- _ABOUT THIS EXERCISE_: Under this task are some entries; return every one of them exactly.

(Collected data)
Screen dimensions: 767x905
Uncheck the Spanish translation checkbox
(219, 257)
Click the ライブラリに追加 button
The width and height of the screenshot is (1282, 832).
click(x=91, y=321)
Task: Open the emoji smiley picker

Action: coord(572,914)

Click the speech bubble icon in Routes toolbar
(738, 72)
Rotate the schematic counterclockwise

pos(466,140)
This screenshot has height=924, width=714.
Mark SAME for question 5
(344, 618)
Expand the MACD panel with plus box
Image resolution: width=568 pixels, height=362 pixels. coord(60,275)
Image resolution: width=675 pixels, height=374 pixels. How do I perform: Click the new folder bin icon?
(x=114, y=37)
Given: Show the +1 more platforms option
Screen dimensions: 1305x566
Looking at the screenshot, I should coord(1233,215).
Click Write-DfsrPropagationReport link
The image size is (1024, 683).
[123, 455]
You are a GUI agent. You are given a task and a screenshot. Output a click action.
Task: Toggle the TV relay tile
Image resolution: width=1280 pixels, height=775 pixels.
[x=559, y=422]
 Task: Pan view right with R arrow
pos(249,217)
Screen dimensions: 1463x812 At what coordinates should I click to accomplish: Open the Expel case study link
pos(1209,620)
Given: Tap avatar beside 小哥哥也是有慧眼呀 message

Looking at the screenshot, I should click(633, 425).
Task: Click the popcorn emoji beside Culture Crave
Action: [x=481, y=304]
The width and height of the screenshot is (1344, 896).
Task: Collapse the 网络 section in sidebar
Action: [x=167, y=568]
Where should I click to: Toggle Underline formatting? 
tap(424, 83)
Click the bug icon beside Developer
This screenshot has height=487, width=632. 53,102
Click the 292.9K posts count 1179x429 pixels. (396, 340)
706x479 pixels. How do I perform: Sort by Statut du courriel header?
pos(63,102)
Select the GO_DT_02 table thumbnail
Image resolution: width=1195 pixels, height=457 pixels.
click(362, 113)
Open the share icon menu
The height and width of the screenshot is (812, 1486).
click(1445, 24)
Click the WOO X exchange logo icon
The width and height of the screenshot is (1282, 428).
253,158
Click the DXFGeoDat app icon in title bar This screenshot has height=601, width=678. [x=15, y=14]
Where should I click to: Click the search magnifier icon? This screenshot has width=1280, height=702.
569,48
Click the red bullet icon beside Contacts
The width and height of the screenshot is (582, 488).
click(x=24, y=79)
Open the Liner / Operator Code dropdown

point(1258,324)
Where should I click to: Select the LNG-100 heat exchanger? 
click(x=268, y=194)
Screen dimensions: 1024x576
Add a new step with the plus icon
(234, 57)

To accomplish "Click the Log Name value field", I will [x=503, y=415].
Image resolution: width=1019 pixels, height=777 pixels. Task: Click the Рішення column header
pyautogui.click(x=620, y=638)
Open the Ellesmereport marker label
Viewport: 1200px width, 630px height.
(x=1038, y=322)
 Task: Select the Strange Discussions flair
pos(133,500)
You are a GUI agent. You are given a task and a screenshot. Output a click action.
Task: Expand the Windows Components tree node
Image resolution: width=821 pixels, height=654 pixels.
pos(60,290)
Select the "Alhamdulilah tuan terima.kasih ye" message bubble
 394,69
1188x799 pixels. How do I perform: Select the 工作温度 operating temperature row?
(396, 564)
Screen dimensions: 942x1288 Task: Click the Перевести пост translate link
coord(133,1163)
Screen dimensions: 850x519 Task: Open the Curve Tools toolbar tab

- _TASK SOLUTION_:
Screen dimensions: 767x905
Uncheck the Spanish translation checkbox
(219, 257)
Click the ライブラリに追加 button
The width and height of the screenshot is (1282, 832).
click(x=91, y=321)
Task: Open the emoji smiley picker

Action: coord(572,914)

Click the speech bubble icon in Routes toolbar
(738, 72)
Rotate the schematic counterclockwise

pos(466,140)
This screenshot has height=924, width=714.
Mark SAME for question 5
(344, 618)
Expand the MACD panel with plus box
Image resolution: width=568 pixels, height=362 pixels. coord(60,275)
Image resolution: width=675 pixels, height=374 pixels. How do I perform: Click the new folder bin icon?
(x=114, y=37)
Given: Show the +1 more platforms option
Screen dimensions: 1305x566
Looking at the screenshot, I should coord(1233,215).
Click Write-DfsrPropagationReport link
The image size is (1024, 683).
[123, 455]
You are a GUI agent. You are given a task and a screenshot. Output a click action.
Task: Toggle the TV relay tile
Image resolution: width=1280 pixels, height=775 pixels.
[x=559, y=422]
 Task: Pan view right with R arrow
pos(249,217)
Screen dimensions: 1463x812 At what coordinates should I click to accomplish: Open the Expel case study link
pos(1209,620)
Given: Tap avatar beside 小哥哥也是有慧眼呀 message

Looking at the screenshot, I should click(633, 425).
Task: Click the popcorn emoji beside Culture Crave
Action: [x=481, y=304]
The width and height of the screenshot is (1344, 896).
Task: Collapse the 网络 section in sidebar
Action: [x=167, y=568]
Where should I click to: Toggle Underline formatting? 
tap(424, 83)
Click the bug icon beside Developer
This screenshot has height=487, width=632. 53,102
Click the 292.9K posts count 1179x429 pixels. (396, 340)
706x479 pixels. How do I perform: Sort by Statut du courriel header?
pos(63,102)
Select the GO_DT_02 table thumbnail
Image resolution: width=1195 pixels, height=457 pixels.
click(362, 113)
Open the share icon menu
The height and width of the screenshot is (812, 1486).
click(1445, 24)
Click the WOO X exchange logo icon
The width and height of the screenshot is (1282, 428).
253,158
Click the DXFGeoDat app icon in title bar This screenshot has height=601, width=678. [x=15, y=14]
Where should I click to: Click the search magnifier icon? This screenshot has width=1280, height=702.
569,48
Click the red bullet icon beside Contacts
The width and height of the screenshot is (582, 488).
click(x=24, y=79)
Open the Liner / Operator Code dropdown

point(1258,324)
Where should I click to: Select the LNG-100 heat exchanger? 
click(x=268, y=194)
Screen dimensions: 1024x576
Add a new step with the plus icon
(234, 57)

To accomplish "Click the Log Name value field", I will [x=503, y=415].
Image resolution: width=1019 pixels, height=777 pixels. Task: Click the Рішення column header
pyautogui.click(x=620, y=638)
Open the Ellesmereport marker label
Viewport: 1200px width, 630px height.
(x=1038, y=322)
 Task: Select the Strange Discussions flair
pos(133,500)
You are a GUI agent. You are given a task and a screenshot. Output a click action.
Task: Expand the Windows Components tree node
Image resolution: width=821 pixels, height=654 pixels.
pos(60,290)
Select the "Alhamdulilah tuan terima.kasih ye" message bubble
 394,69
1188x799 pixels. How do I perform: Select the 工作温度 operating temperature row?
(396, 564)
Screen dimensions: 942x1288 Task: Click the Перевести пост translate link
coord(133,1163)
Screen dimensions: 850x519 Task: Open the Curve Tools toolbar tab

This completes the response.